Por diversas razone la población no está acudiendo a los centros de vacunación, apenas se han puesto 15 millones de dosis de al menos 50 millones que debieron haberse aplicado tomando en cuenta que cada persona debiera tener al menos tres. En apariencia es la población la que no cuenta con la cultura de inocularse para la prevención y prefieren abstenerse de hacerlo, arriesgando con ello su propia vida.

Digo en apariencia, porque el Ministerio de Salud debió haber implementado una campaña de sensibilización alrededor de la necesidad de vacunarse, en dicha campaña se debió haber hecho la aclaración que no provoca ningún daño. Esta campaña pudo haber ido de la mano de una coordinación entre iglesias y Estado, de tal manera que ningún pastor pudiera emitir sus temores en forma de opinión frente a quienes asisten a sus iglesias.

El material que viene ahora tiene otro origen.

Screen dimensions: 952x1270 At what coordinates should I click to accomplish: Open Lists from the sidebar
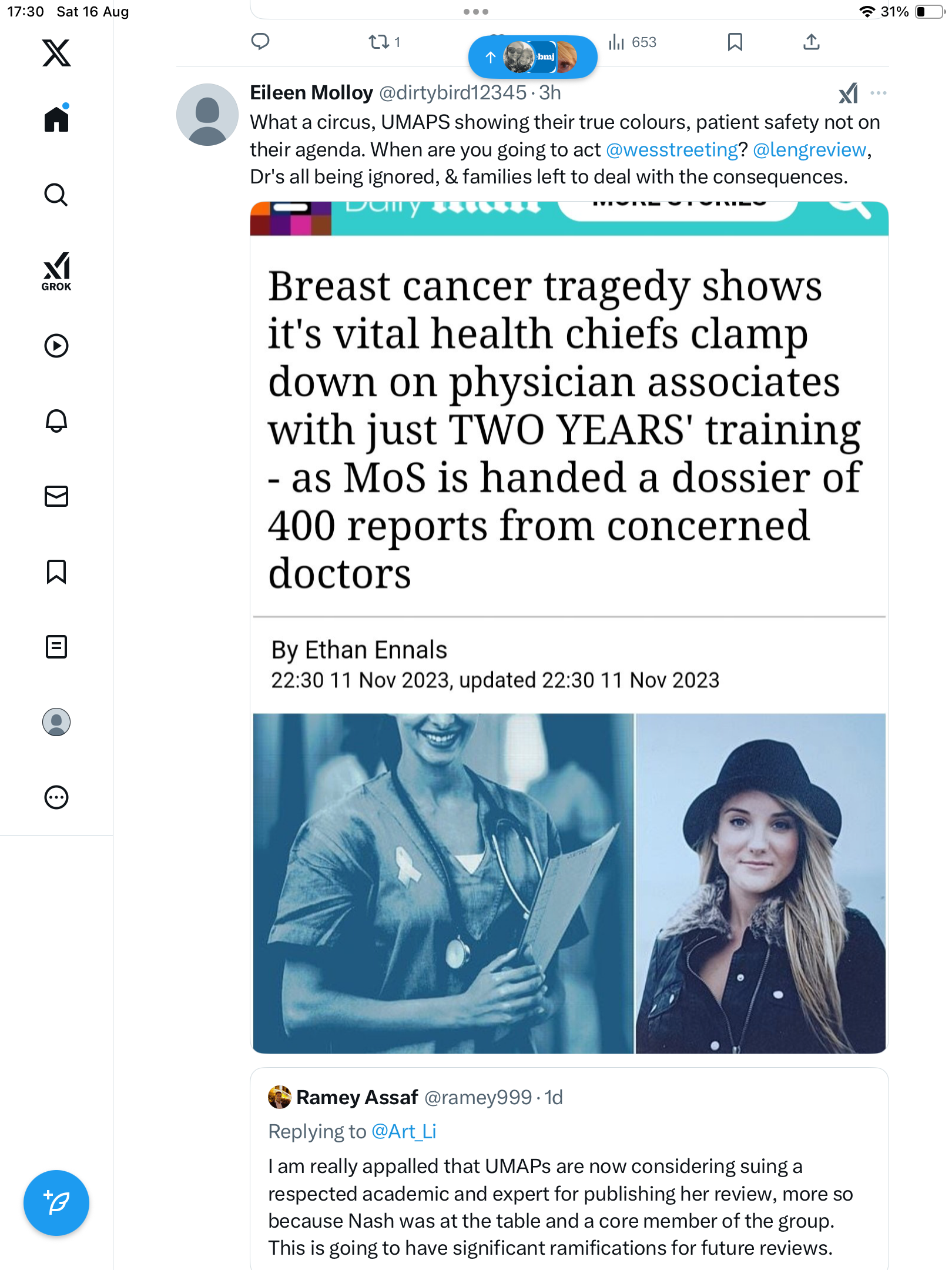(56, 647)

No es tarde, es posible hacerlo todavía, la campaña de educación y sensibilización debe estar dirigida a todas aquellas personas que temen ser vacunadas o a quienes creen que con una o dos dosis es suficiente, esto porque será necesario continuar adquiriendo mas vacunas, ello podría permitir que la población acuda masivamente a los diversos centros de vacunación, de tal manera que en poco tiempo al menos el 80% de la población pudiera estar vacunada y con ello garantizar la inmunización de rebaño.

El Ministerio de Salud tiene en sus manos impulsar una verdadera campaña en favor de la vacunación, no solamente vacunando, sino promoviendo la vacuna, además tiene el reto de garantizar que las futuras compras se realicen de manera transparente y no como las anteriores que han dejado muchas dudas además de perdidas millonarias.